Mnie tam nie przeszkadza, bardziej mi przeszkadza jak takie postaci wojuja nazifeministycznie niz byc pokazywane jako normalni ludzie jak cala reszta, a nie bojowniczki o nie wiadomo co.
Zreszta od 20 lat widze w serialach, ze wszyscy sie boja les i pokazywania jakos normlanie ich zwiazkow, jak juz sa, to epatowanie i zaraz niszczenie.

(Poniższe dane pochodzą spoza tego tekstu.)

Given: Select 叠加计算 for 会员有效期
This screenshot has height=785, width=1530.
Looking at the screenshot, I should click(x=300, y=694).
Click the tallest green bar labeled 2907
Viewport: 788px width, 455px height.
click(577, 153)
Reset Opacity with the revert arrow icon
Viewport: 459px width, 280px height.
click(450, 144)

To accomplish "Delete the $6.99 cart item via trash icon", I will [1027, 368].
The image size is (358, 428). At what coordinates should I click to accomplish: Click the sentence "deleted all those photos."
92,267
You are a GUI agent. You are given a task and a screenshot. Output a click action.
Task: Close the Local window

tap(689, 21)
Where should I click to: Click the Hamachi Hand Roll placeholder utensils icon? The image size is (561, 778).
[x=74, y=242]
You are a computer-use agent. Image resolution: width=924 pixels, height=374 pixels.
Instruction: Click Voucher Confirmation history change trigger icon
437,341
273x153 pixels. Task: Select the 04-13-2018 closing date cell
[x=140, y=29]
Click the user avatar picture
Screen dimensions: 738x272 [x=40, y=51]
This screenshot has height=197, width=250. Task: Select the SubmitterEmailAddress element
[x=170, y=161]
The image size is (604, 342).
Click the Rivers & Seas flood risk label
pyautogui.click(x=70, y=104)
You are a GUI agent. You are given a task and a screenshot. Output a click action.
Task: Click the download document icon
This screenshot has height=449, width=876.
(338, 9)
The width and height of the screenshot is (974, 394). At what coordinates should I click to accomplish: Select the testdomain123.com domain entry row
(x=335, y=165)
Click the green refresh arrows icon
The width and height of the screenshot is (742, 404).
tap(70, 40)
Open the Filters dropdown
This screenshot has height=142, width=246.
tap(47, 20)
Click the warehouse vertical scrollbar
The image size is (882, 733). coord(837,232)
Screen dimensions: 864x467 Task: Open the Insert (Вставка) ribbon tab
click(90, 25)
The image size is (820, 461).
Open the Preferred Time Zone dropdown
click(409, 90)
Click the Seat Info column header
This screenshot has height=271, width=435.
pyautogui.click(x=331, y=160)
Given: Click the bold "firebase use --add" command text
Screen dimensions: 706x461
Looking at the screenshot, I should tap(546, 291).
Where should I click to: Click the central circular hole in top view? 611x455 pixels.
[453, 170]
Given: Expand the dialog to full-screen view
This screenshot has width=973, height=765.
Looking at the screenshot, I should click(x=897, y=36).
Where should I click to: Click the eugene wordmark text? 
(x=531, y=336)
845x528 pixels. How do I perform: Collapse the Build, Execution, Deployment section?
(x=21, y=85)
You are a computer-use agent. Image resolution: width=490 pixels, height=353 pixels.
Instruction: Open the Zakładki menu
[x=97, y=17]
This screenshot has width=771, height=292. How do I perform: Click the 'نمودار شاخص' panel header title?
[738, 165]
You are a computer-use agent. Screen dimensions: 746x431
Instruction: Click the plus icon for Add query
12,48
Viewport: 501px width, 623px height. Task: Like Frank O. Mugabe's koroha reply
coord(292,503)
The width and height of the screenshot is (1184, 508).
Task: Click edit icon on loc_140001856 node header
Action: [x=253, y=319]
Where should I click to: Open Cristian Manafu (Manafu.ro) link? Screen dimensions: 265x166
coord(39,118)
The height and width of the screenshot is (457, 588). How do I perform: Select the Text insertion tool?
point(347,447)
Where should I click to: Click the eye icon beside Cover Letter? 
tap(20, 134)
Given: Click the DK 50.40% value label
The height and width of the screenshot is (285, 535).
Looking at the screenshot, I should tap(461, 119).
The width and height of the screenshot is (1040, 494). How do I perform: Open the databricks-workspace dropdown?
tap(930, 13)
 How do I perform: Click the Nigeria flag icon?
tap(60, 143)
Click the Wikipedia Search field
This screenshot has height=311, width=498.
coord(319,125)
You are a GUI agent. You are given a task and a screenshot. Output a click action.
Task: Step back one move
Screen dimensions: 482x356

Mnie to troche zaskoczylo, bo nie sledzilam nic na temat tego serialu. Ale zaskoczylo mnie po prostu, ze jest, bo nie wiedzialam, a nie ze sobie nie zycze albo, ze zrobili z Piper les. Nawet jakby to byla Piper, to tez by mi to nie przeszkadzalo. Widzowie maja duzo wieksza tolerancje na pokazywanie les subtekstu niz meskiego, przy czym nie trafia tego jedynie wtedy kiedy jest to wlasnie pokazane jako wojujacy nazifeminizm i sztuczna poprawnosc polityczna.
Jednakze nowa postac, nowa aktorka, nowa bohaterka sa tak diametralnie inne od starych bohaterek i niby Piper, ze naprawde byloby mi trudno pomyslec, ze to jakas wersja tamtej. To jest na pewno zupelnie obca, oddzielna, nowa osoba.
Przy czym, biorac pod uwage charakter postaci, jej zachowanie na ekranie i niestety wyglad aktorki, to jej orientacja jest tutaj najmniejszym problemem w jej akceptacji przez widza.